Businesses ‘urgently need to know’ Brexit migration rules

Businesses urgently need to know what the UK’s immigration regime will look like after it leaves the European Union, the CBI has said.

Responding to the announcement of a review into the effects of Brexit on the labour market, the CBI said workers from across Europe strengthened British businesses and helped the public sector run smoothly.

Josh Hardie, deputy director-general at the CBI, said: “Given the importance of mobile skills and labour for the UK economy, firms will want the review to move at pace and include the views of all sectors. Businesses urgently need to know what a new system will look like, during transition and afterwards.”

The review will be run by the Migration Advisory Committee (MAC), an independent advisory body, on behalf of the Home Office and will look at the costs and benefits of EU migration. It will also advise on what the UK’s new immigration system should look like.

MAC has been asked to produce its report by September 2018, six months before the UK leaves the EU.

Speaking to the BBC’s Today programme about the review, minister of state for immigration Brandon Lewis said freedom of movement would end as soon as the UK leaves the EU in March 2019 and that a new system would be in place by then.

The Federation of Small Businesses (FSB) responded to the announcement with calls for a transitional approach to avoid small firms being “locked out of accessing the labour and skills they need”.

Mike Cherry, national chairman at the FSB said: “Skills and labour from the EU play an important role in many small businesses, with one in five small employers having EU workers… [MAC] needs to engage with the small business community and FSB to address the concerns of small employers and the self-employed.”

Other groups, particularly in the agricultural sector, have raised concerns about changes to migration law.

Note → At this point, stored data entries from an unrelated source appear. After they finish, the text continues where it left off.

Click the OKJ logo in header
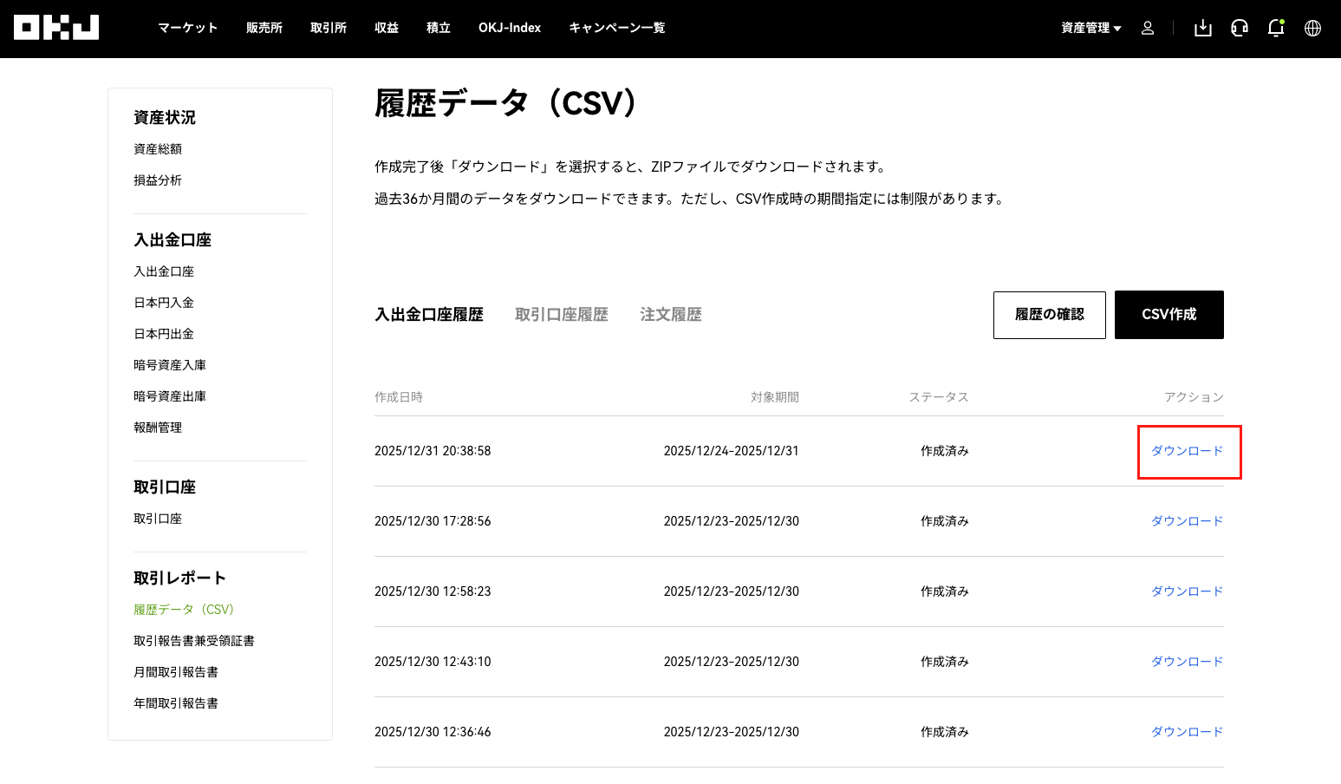Viewport: 1341px width, 784px height. [x=56, y=28]
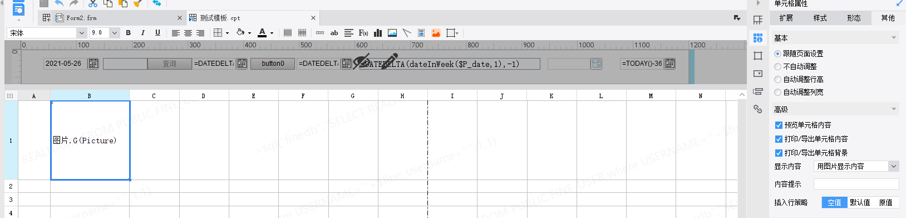Open the font size 9.0 dropdown
Screen dimensions: 906x218
click(105, 33)
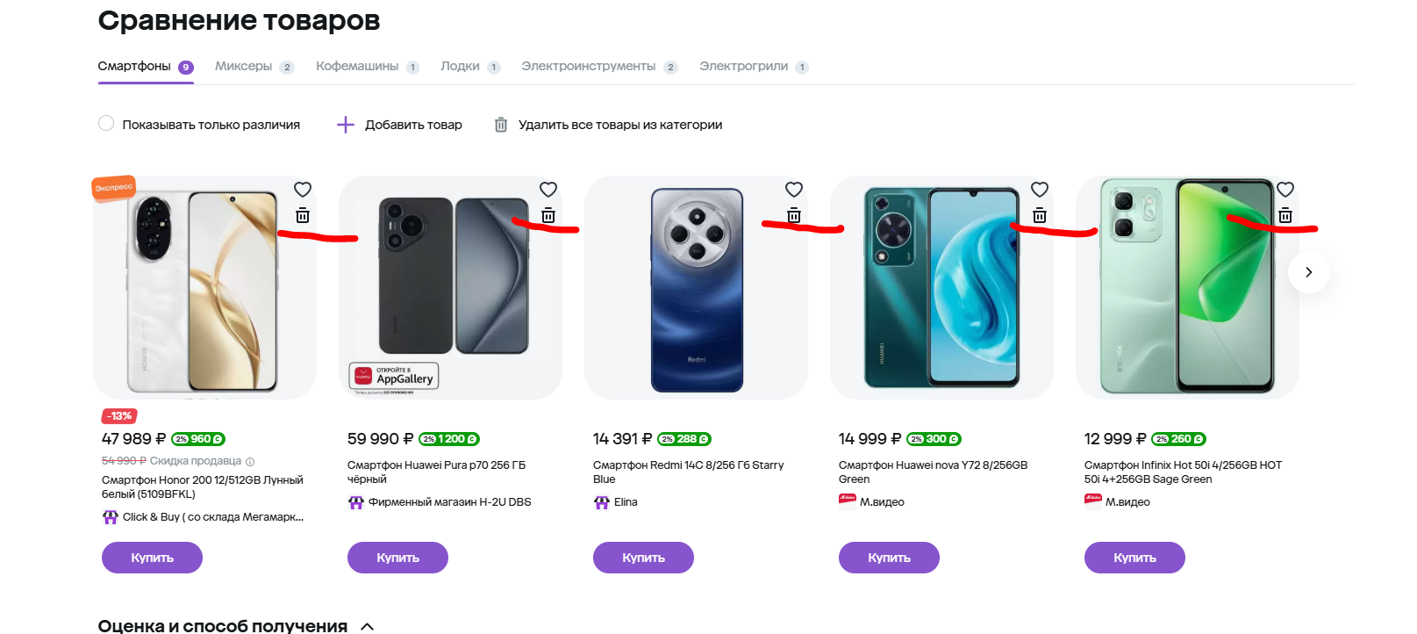Click heart icon on Huawei nova Y72
This screenshot has height=634, width=1417.
pyautogui.click(x=1040, y=190)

Jack Ward, chief executive of the British Growers Association (BGA), told SM the review showed recognition of the importance of migrant labour, but he was not sure the fresh produce industry could wait another year for certainty about labour supply. “We’ve been in limbo for 12 months already,” he said.

BGA warned last year that migrant labour shortages, due to the fall in the pound, could cause problems for the industry as most picking and packing work is done by migrant workers from Eastern Europe.

A more recent report by industry body British Summer Fruits predicted prices could increase by up to 50% if the UK lost access to EU workers. 

In a letter to MAC, home secretary Amber Rudd said there would be a phased approach to avoid any cliff edge, but stressed this was an opportunity to reduce net migration.

The review will look at immigration in relation to the government’s modern industrial strategy, and MAC has been asked particularly to assess the current impact of immigration on the competitiveness of UK industry, on skills and training and on whether freely available unskilled labour has contributed to low levels of investment in some sectors.

The government announced a new immigration bill in the Queen’s speech, which it hopes to push through Parliament next year.